ラジオNIKKEI(旧ラジオたんぱ)の看板番組のひとつ「Taste of Jazz (テイスト・オブ・ジャズ)」が、8月に60周年を迎えるにあたり、75分の特番が放送される。数少ないジャズ番組でありながら短波放送であったために受信には短波ラジオが必要だったが、2010年に Radiko(ラジコ)がサービスを開始、時間や場所を問わずスマホやPCで聴取できるようになって以来人気が爆発、今やNHK-FMの「Jazz Tonight」と並んで2大ジャズ番組と目されるようになった。番組はジャズ評論家としても知られる小西啓一氏が制作プロデューサー、山本郁(かおる)さんがパーソナリティとして水も漏らさぬ見事なタッグを組み、毎回ジャズ・ミュージシャンを中心としたゲストを迎え新譜を流しながらテンポ良く展開する。放送は毎週日曜日19:00~19:30だが、以後1週間はRadikoの「聴きのがし」サービスを通じて自由に聴取できる。特番では、山下洋輔、阿川泰子、鈴木良雄、原朋直、カルロス菅野、井上銘、新宿ピット・インの佐藤良武会長、ジャズ・ライフ、ジャズ・イン両誌の代表兼編集長等などからのエールを織り込みながらさまざまなジャズがオンエアされる予定。

Taste of Jazz
https://www.radionikkei.jp/music/
Radiko
https://radiko.jp/#!/ts/RN1/20250706190000

以下、担当プロデューサーの小西啓一氏からのメッセージ;

 “ジャズ日和/ジャズ番組60周年”
60年、人生で言えば還暦。一つの大きな節目だし、ある種の帰結点でもある。その60年目をこの8月初め、ぼくの担当するジャズ番組「テイスト・オブ・ジャズ」(ラジオNIKKEI、旧ラジオたんぱ)が迎える。詳しく調べた訳ではないのだが、恐らく継続的に続いているジャズ番組としては、世界中でも最長寿のもののひとつではないかと思う…。まあ本当によく続いたものだし、続けさせてくれたものでもある。局の編成担当などにも謝謝(シエシエ)の念も強い。

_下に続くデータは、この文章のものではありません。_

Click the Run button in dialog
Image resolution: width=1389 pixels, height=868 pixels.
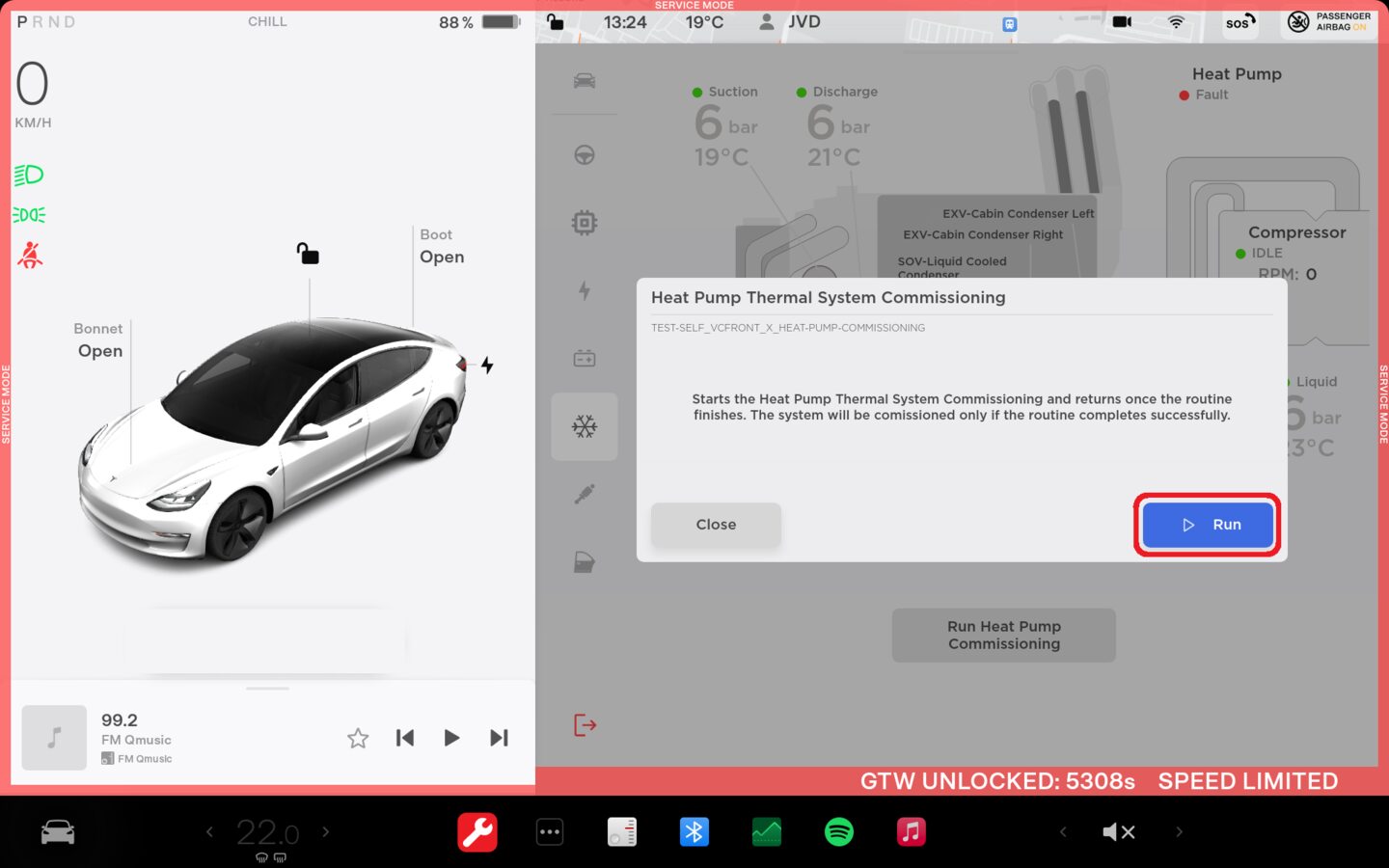point(1207,525)
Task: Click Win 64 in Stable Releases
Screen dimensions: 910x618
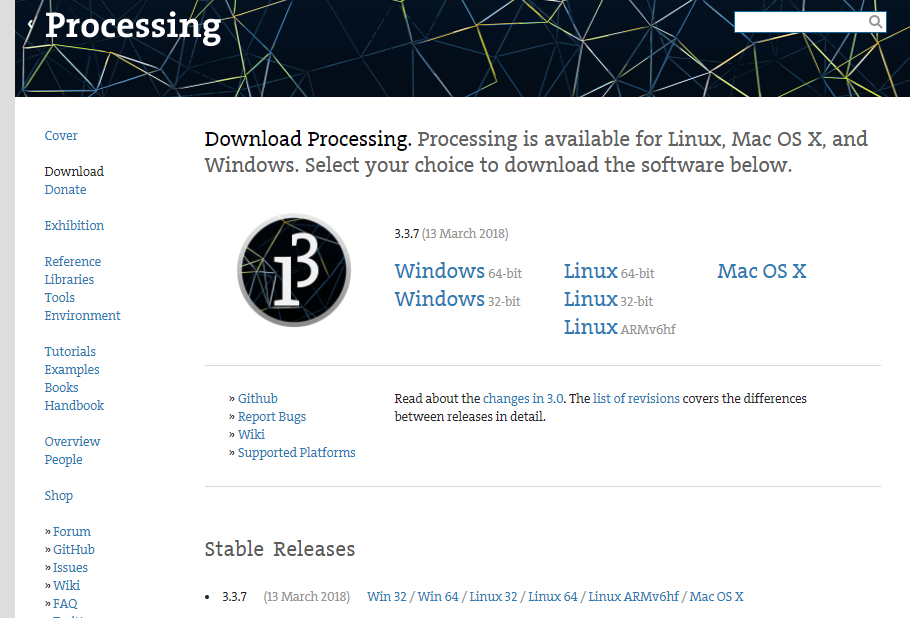Action: pyautogui.click(x=438, y=597)
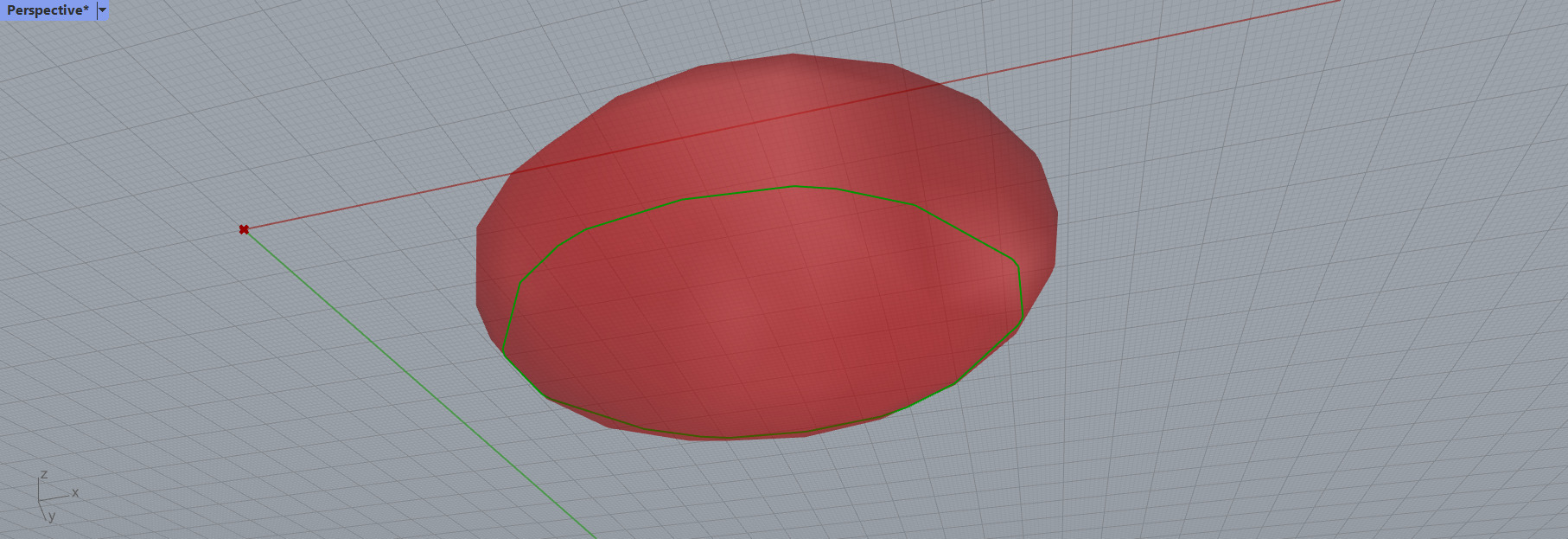Click the z label on the axis icon
This screenshot has height=539, width=1568.
[44, 474]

ぼく自身はこの番組を担当して50年強。元々は局の先輩ディレクターだった、ジャズ関係者にはかなり有名な存在で、ある意味毀誉褒貶も激しかった故木全信氏(ケニー・ドリューを人気者に仕立て、数多くのジャズ・アルバムもプロデュース、『ジャズは気楽な商売』などのジャズ本もあり)がスタートさせたジャズ番組。彼がレコード会社”ビクター“に移るということで、彼からお前に後を任せる…と言われ、番組担当になったという経緯なのだが、以降延々と50余年。ラジオ局員だった時代は(今は悠々自適の瘋癲チャンジー(爺さん)だが…)、制作関連セクションが長かったが…、宮仕えの常としてはそれだけでなく、報道やスポーツ、営業企画など、総務・経理関連以外は色々と担当させられた。だがセクションが移動になっても、後輩アナウンサーなどに頼み、余り間を置くこともなく、継続的に「テイスト・オブ・ジャズ」の看板を守り続けて来た。ある意味 “虚仮(こけ)の一念” のなせる技で、今日まで継続…だったと言えるかも知れない。

 ハーブ・アルパート&ティファナ・ブラスの60年代の大ヒット曲、<蜜の味=テイスト・オブ・ハニー>をもじって付けられた、この「テイスト・オブ・ジャズ」。そのタイトルの由来や番組スタート時の苦労話など、少し位は聞いてはいたのだが、いつからスタートかは木全氏自身もしかとはせず、ここ数年は聞かれると50数年の歴史…等と、人には答えていた。だが今回、局の後輩のお偉いさんがある編成資料を見つけ出し、正式に1965年8月スタートだと判明した。そこでこの7月祝日(海の日)に、1時間半弱の「60周年記念特番」を放送。山下洋輔、阿川泰子、鈴木良雄、原朋直、カルロス菅野、井上銘、新宿ピット・インの佐藤良武会長、ジャズ・ライフ、ジャズ・イン両誌の代表兼編集長等など、老若男女問わずに様々なジャズ関係者10数名から、嬉しいことにお祝いメッセージも届き、それ等を基に今回記念番組を作り上げた。また色々探すうちに、番組スタート時のPR文も見つかり、それにはこうある。”最近はロック音楽が殆どで、ジャズ愛好家の不満も相当溜まっています。しかしジャズ番組は今殆んど見当たりません。そこで特に地方の愛好家の為にも(短波放送という全国媒体を意識してか…)、リアル・ジャズをふんだんに楽しんでもらう番組です。(中略)最終週には聴取者の方からのリクエスト特集を、また各地方のジャズ愛好会と常に連絡を取りながら、愛好会同士の交流なども図っていきます。必ずやジャズ愛好家に満足を与える番組になると思います…“。60年間の歴史を感じさせるPR文ですね。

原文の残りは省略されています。